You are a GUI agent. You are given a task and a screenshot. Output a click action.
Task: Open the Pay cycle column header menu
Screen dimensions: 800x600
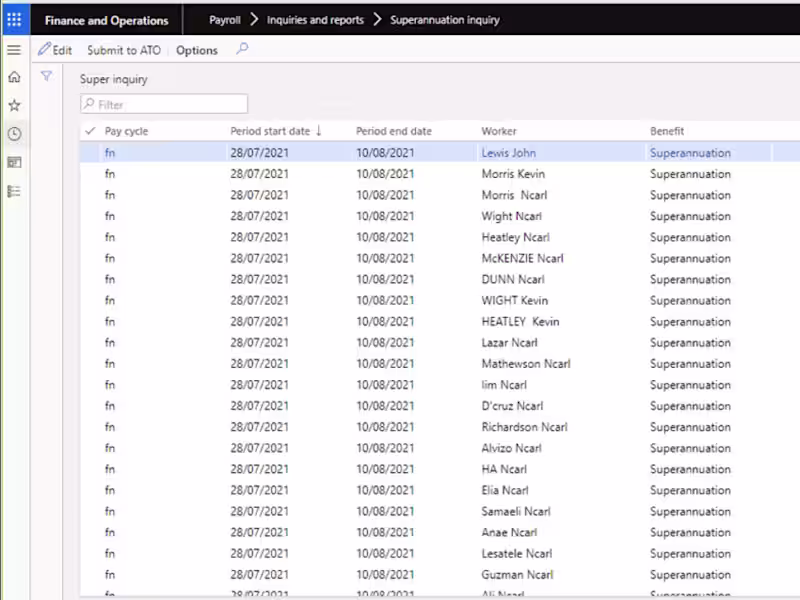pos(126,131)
* * *
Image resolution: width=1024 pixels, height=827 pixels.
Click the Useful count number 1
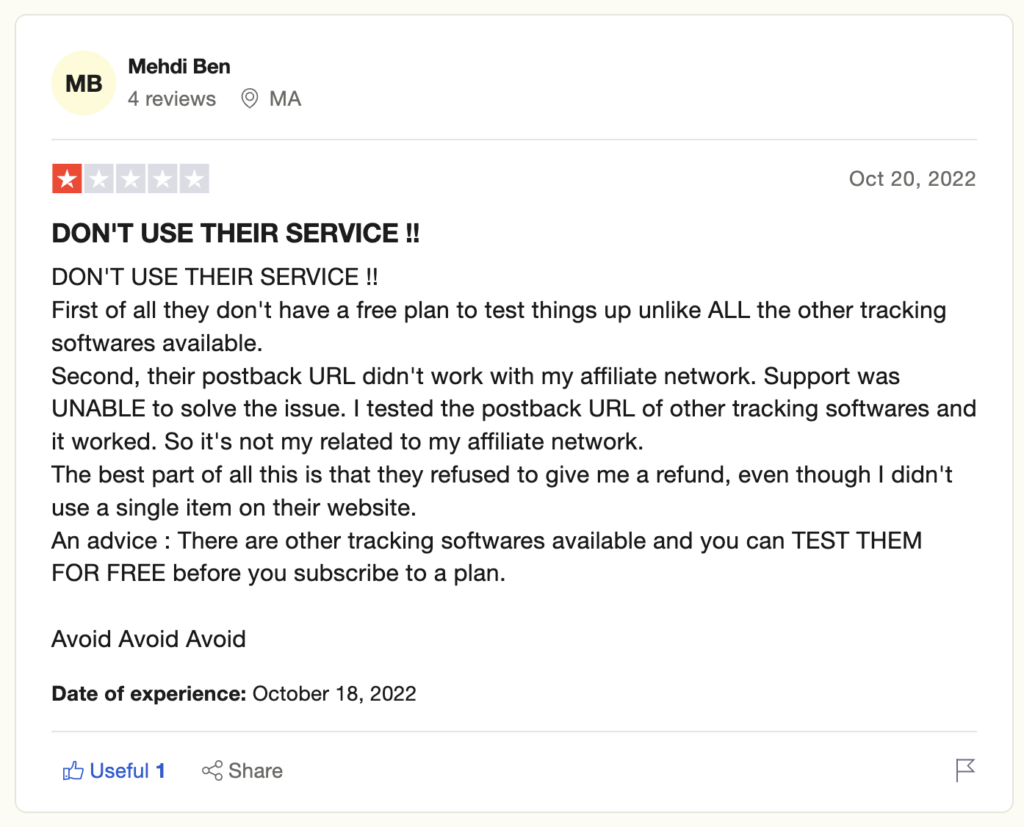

What you have to do:
Please count the lines in the material above that contain the string "agent" with case matching, and reply with the number alone.

Answer below:
1